What needs to be done: Restate each entry word for word, leaving nothing out.

Stored items:

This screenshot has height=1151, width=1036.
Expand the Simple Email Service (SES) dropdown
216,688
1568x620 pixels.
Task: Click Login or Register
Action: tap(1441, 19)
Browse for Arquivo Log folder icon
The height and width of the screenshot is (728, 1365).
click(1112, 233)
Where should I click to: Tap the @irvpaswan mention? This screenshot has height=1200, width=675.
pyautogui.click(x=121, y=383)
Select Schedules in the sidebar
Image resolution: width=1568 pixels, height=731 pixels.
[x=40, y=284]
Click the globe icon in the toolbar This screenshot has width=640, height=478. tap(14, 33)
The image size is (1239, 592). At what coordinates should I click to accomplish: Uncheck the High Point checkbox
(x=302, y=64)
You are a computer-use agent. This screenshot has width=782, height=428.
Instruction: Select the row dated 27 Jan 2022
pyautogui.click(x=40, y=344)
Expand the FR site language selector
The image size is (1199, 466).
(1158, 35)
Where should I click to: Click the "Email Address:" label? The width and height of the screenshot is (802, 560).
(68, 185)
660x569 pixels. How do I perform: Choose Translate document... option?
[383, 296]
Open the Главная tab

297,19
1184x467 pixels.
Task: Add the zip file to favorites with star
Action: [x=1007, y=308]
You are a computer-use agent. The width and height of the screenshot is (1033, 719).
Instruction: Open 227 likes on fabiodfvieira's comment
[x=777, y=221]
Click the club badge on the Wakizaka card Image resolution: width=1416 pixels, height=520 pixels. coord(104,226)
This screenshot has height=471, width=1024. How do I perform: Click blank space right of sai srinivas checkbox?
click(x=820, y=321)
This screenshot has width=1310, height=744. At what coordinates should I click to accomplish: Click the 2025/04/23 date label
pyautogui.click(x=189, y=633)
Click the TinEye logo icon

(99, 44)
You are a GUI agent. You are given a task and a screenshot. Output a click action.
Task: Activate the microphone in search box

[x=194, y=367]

Answer below:
This screenshot has height=1151, width=1036.
Expand the Simple Email Service (SES) dropdown
216,688
1568x620 pixels.
Task: Click Login or Register
Action: tap(1441, 19)
Browse for Arquivo Log folder icon
The height and width of the screenshot is (728, 1365).
click(1112, 233)
Where should I click to: Tap the @irvpaswan mention? This screenshot has height=1200, width=675.
pyautogui.click(x=121, y=383)
Select Schedules in the sidebar
Image resolution: width=1568 pixels, height=731 pixels.
[x=40, y=284]
Click the globe icon in the toolbar This screenshot has width=640, height=478. tap(14, 33)
The image size is (1239, 592). At what coordinates should I click to accomplish: Uncheck the High Point checkbox
(x=302, y=64)
You are a computer-use agent. This screenshot has width=782, height=428.
Instruction: Select the row dated 27 Jan 2022
pyautogui.click(x=40, y=344)
Expand the FR site language selector
The image size is (1199, 466).
(1158, 35)
Where should I click to: Click the "Email Address:" label? The width and height of the screenshot is (802, 560).
(68, 185)
660x569 pixels. How do I perform: Choose Translate document... option?
[383, 296]
Open the Главная tab

297,19
1184x467 pixels.
Task: Add the zip file to favorites with star
Action: [x=1007, y=308]
You are a computer-use agent. The width and height of the screenshot is (1033, 719).
Instruction: Open 227 likes on fabiodfvieira's comment
[x=777, y=221]
Click the club badge on the Wakizaka card Image resolution: width=1416 pixels, height=520 pixels. coord(104,226)
This screenshot has height=471, width=1024. How do I perform: Click blank space right of sai srinivas checkbox?
click(x=820, y=321)
This screenshot has width=1310, height=744. At what coordinates should I click to accomplish: Click the 2025/04/23 date label
pyautogui.click(x=189, y=633)
Click the TinEye logo icon

(99, 44)
You are a GUI agent. You are given a task and a screenshot. Output a click action.
Task: Activate the microphone in search box

[x=194, y=367]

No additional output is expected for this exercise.